The dog licks his hand,
waiting, like all of us,
for the death that threatened
since he was gassed
in World War One.
I sit at the computer,
following the figures
that track the latest pandemic
singing softly to myself
“¡Qué será, será!”
Comments:
Brightlands – 1956 – we sat behind the goal posts, watching the soccer First XI playing. A dream of Doris Day drifted down to us and we sang this song as we watched the game. Strange how a moment in time can suddenly reappear in full clarity and grace us with its remembered presence. Beside us, the River Severn, Sabrina, in Latin – flowed out to the sea. Then the tide turned.
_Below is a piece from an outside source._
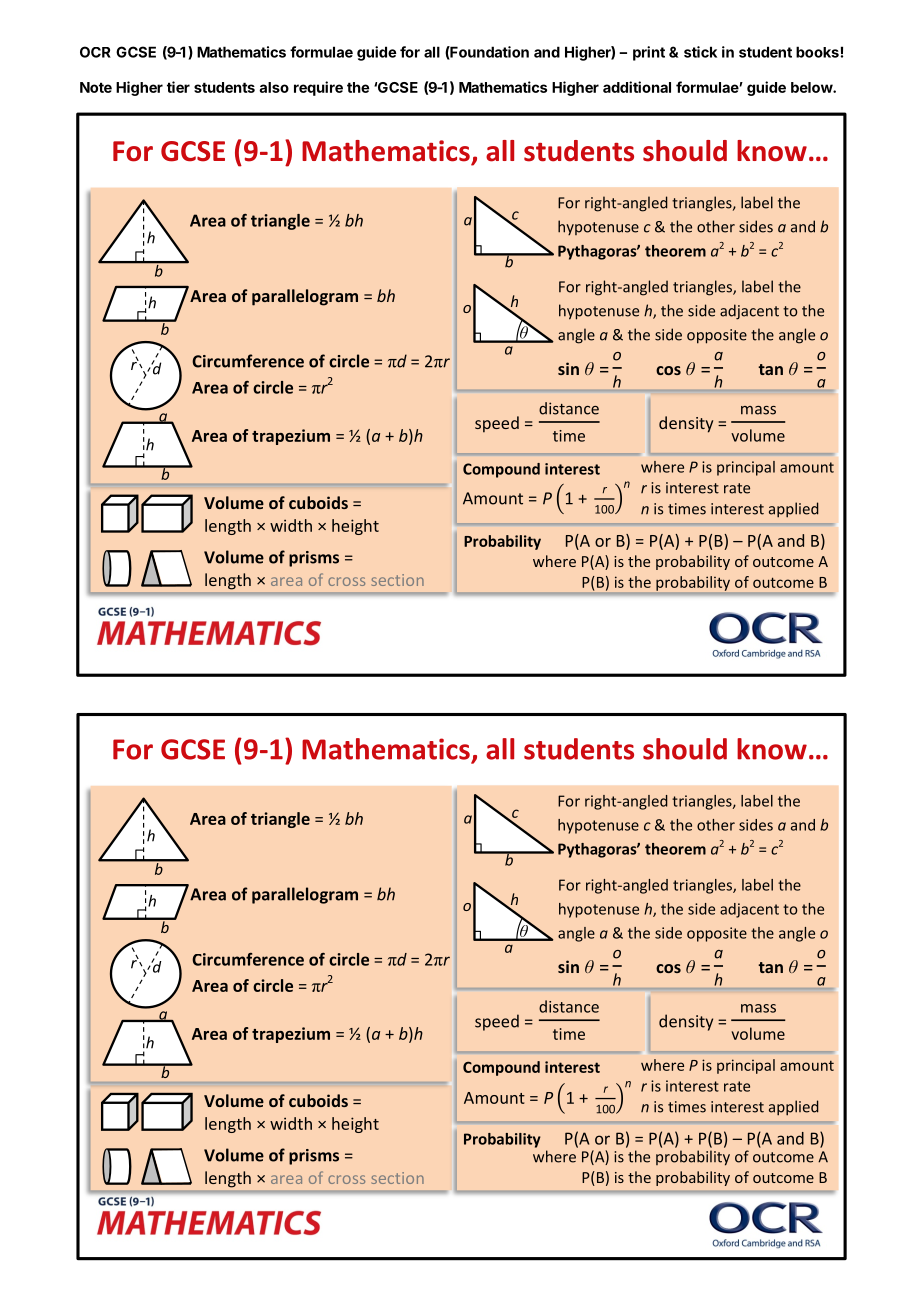 This document has height=1308, width=924. What do you see at coordinates (96, 87) in the document?
I see `Note` at bounding box center [96, 87].
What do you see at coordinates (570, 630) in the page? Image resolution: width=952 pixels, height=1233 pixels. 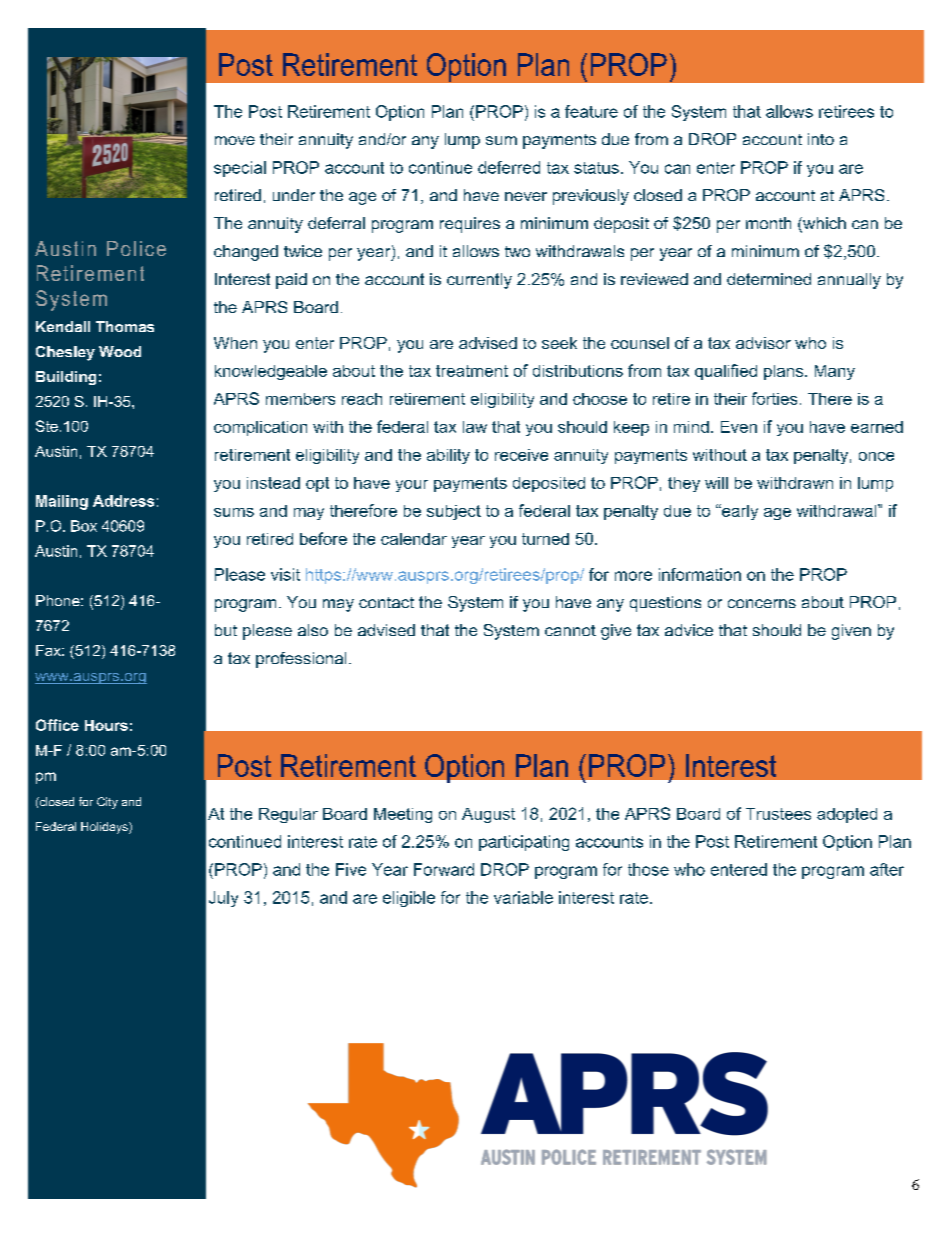 I see `cannot` at bounding box center [570, 630].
The river ceased to flow, and the Severn Bore swept everything before it as we gazed in amazement at the rolling clash of river and tide.
Above, I have posted five memories, each taken from a small room in my head, and turned into words. “In my father’s house, there are many mansions.” And I can say the same of the memories that crowd my head. Some as bright as the bright lands where our school played their school, some as raging as the fight between the river and the sea, as witnessed by the tidal bore, and some as dark as the mist and fog that always fell with the change of river and tide.
So – what about your memories? Does a word here or a word there, a phrase or a metaphor, make you stop for a moment and explore the Olde Curiositie Shop that thrives in the attic in your own mind? I do hope so. For that is what I would like to think, that my words are stirings that jerk the puppets of memory that dwell in each of our minds. I would be so happy to know that a thought of mine has set your own mind dancing to tunes of its own.
Never mind. “¡Qué será, será!” Whatever will be, will be.